On ne sait pas vraiment pourquoi les vaccins antigrippaux - qui sont composés de virus grippaux tués - protégeraient également contre le COVID-19. Les vaccins entraînent le système immunitaire à reconnaître des agents pathogènes spécifiques, mais ils renforcent également les défenses antivirales à large action, explique Netea, qui a trouvé des signes de telles réponses chez les personnes vaccinées contre la grippe.

étude hollandaise de Mihai Netea

L'équipe de Netea travaille également à mieux quantifier les bénéfices des vaccins ciblant la grippe et d'autres maladies contre le COVID-19. Pour exclure complètement les effets sur les utilisateurs sains, son équipe a lancé un essai randomisé et contrôlé par placebo au Brésil qui testera si les vaccins contre la grippe et la rougeole, les oreillons et la rubéole peuvent protéger contre le COVID-19.

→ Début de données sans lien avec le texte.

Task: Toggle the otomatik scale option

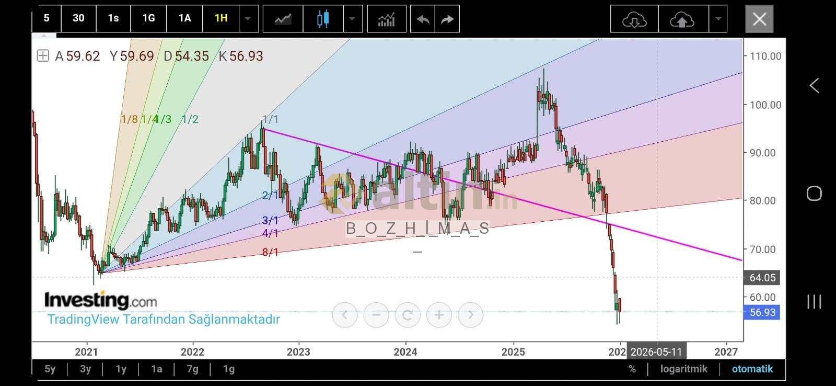Action: (752, 369)
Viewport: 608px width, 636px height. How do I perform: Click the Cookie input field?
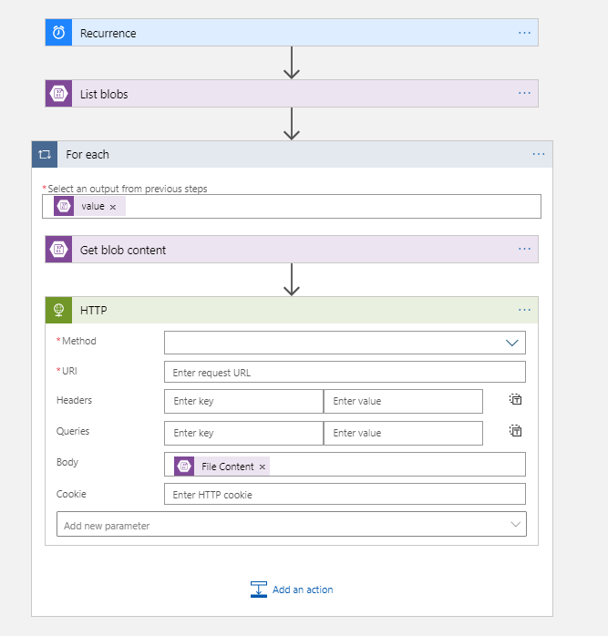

Savoir que les vaccins contre la grippe et d'autres maladies peuvent offrir une protection contre le COVID-19, même si ce n'est que partiellement et pour une période limitée, pourrait limiter les dommages causés par une future pandémie avant qu'un vaccin contre cette maladie ne soit développé, soutient Netea. "Si vous avez quelque chose dès le début, vous pourriez sauver des millions de vies."